It is well established that light beams gradually diverge during propagation due to diffraction effects, imposing limitations on their practical applications. Extensive research has been conducted to develop methods for generating non-diffraction beams. While significant progress has been achieved, substantial challenges remain. For example, propagation distance and efficiency are highly sensitive to beam parameters. Precise control and stable generation of high-quality non-diffraction beams in experimental settings thus remain a focal point of current research. Recent advancements in micro-nano optical devices have enabled optical field manipulation through structural parameter tuning. For instance, metasurface-based approaches have been used to engineer non-diffraction properties; however, these complex metasurface structures often pose significant fabrication challenges. In this paper, we study the diffraction field generated by the picometer misplacement combined grating (PMCG) with the property of non-diffraction. The PMCG is prepared by the double holographic exposure technique. By adjusting the angle between the two beams and the parameters of the exposure period, the period difference between the two exposures is set at a picometer scale. This new method of generating a non-diffraction field by adjusting the holographic exposure period is expected to be applied in the field of three-dimensional measurement and precision measurement.

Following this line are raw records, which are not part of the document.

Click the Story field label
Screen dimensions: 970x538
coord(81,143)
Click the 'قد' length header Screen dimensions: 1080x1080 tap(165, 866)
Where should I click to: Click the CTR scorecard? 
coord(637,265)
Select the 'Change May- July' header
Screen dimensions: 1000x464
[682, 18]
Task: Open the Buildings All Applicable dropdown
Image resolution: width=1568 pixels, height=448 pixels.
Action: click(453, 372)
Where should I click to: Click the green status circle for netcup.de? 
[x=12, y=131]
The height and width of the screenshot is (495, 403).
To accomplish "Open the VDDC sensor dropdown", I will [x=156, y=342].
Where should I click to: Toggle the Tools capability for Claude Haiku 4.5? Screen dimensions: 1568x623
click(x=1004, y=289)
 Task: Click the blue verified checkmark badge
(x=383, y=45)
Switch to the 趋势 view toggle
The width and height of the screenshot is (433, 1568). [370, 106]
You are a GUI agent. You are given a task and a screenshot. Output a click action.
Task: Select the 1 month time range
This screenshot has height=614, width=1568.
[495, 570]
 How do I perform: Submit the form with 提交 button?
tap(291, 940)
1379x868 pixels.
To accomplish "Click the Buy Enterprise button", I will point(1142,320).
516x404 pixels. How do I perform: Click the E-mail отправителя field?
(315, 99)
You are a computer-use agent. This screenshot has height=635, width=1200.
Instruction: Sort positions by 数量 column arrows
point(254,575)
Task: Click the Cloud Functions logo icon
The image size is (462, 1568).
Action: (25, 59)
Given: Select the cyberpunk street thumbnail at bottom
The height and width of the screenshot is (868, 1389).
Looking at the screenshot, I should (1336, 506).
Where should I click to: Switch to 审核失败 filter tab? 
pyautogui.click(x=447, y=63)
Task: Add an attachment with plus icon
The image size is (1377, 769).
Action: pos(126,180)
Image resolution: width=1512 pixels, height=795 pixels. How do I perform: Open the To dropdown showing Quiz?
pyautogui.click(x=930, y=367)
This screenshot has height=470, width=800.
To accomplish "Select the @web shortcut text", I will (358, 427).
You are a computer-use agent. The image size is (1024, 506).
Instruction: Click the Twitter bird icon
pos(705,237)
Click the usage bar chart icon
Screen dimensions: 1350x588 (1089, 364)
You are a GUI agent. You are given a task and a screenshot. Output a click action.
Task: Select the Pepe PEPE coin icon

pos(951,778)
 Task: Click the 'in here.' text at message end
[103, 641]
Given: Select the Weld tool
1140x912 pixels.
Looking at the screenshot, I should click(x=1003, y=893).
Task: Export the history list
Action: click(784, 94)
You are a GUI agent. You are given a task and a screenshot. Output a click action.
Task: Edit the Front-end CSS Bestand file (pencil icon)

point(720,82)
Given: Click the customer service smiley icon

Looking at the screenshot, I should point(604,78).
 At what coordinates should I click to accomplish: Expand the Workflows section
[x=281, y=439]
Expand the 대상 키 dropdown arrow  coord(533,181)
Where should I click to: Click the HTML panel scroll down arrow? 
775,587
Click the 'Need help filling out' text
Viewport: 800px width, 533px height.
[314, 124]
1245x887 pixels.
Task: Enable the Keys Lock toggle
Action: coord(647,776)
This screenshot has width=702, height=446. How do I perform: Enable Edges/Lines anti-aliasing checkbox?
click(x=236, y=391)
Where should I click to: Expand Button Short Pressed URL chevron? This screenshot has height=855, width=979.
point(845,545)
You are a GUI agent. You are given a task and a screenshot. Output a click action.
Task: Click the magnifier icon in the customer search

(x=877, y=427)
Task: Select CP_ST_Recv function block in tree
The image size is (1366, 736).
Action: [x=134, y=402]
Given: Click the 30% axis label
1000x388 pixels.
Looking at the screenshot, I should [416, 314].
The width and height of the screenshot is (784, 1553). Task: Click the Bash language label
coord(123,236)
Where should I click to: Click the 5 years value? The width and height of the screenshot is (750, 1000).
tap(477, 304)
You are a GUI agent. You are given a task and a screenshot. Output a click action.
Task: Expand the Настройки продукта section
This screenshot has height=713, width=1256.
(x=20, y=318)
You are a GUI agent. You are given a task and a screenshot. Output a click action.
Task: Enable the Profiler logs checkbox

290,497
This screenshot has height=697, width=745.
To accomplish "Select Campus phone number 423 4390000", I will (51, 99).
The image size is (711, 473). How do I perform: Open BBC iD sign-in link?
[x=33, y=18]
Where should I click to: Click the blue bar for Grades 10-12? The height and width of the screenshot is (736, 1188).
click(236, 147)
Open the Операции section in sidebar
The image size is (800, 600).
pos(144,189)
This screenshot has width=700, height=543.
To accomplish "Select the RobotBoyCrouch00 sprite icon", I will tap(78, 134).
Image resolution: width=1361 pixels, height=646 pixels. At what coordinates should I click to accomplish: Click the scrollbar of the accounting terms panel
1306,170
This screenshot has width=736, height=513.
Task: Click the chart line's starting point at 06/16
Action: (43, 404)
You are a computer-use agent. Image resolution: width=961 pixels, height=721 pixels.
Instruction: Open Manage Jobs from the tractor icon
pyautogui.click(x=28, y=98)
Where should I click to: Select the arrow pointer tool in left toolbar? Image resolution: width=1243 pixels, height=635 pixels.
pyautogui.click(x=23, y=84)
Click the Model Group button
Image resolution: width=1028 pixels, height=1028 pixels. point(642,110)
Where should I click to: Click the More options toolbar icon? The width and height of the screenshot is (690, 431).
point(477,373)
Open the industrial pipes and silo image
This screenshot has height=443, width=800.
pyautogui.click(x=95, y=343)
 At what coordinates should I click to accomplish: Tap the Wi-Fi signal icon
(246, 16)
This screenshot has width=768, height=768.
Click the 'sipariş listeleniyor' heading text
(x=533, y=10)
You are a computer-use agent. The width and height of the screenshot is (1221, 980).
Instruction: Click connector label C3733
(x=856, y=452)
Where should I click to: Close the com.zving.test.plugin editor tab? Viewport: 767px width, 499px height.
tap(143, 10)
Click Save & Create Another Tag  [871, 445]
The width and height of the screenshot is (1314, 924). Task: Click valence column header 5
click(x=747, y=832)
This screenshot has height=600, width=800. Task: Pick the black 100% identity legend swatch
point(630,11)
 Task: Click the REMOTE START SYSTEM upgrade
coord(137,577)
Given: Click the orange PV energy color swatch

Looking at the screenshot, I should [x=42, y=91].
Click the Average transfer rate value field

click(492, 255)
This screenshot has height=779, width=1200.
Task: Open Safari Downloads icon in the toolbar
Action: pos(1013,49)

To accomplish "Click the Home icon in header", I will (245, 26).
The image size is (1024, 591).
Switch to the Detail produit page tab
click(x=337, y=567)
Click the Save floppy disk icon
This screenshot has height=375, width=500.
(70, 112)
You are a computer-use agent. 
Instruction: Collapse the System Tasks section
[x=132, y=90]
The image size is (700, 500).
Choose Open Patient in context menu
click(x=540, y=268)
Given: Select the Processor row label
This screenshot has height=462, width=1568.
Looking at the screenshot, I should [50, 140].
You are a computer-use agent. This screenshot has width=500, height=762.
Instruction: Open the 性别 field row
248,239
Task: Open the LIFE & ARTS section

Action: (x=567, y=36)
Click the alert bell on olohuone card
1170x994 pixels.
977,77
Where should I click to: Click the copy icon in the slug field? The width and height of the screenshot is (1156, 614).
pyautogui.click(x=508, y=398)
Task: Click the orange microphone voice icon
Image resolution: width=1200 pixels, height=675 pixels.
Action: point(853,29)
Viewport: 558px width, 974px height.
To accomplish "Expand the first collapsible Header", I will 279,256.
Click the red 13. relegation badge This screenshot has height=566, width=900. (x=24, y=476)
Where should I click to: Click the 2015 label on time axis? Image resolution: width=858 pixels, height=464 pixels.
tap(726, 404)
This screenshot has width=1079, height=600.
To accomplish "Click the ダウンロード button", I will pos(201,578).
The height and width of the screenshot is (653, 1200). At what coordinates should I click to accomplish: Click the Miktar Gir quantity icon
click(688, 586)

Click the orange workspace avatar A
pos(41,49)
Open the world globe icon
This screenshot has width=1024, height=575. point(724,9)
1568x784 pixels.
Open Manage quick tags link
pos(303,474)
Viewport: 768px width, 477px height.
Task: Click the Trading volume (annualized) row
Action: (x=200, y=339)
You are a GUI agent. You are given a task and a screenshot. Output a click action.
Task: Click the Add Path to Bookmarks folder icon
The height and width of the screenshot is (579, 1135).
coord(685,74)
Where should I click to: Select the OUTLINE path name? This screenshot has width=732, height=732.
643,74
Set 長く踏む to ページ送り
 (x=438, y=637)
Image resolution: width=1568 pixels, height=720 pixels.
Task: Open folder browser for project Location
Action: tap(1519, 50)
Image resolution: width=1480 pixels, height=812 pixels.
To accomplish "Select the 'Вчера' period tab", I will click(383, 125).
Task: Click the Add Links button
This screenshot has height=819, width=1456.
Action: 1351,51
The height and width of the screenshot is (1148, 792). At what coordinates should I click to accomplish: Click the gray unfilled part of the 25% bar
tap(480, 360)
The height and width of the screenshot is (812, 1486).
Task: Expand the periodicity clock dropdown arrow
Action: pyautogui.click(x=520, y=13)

The PMCG is a diffraction optical element generated by two exposures of a holographic interference field with a controllable period at the picometer scale. In the holographic exposure field, an angle θ exists between two interfering beams. By adjusting θ to θ+Δθ, the period of the exposure field changes from d to d+Δd, resulting in a period difference (Δd) between the two exposures. A scanning reference grating (SRG) system is employed for precise measurement of the interference field, enabling long-travel online measurement of the lithographic interference field. By measuring the period of the interference light field, the difference between the two exposure periods is accurately controlled at the picometer scale. The holographic interference field is used to expose a quartz substrate coated with photoresist. The first exposure records an interference field with a period of d. After the expected period change of the holographic interference field is determined using the SRG system, a second holographic exposure is performed, recording the superposed interference field from both exposures on the quartz substrate.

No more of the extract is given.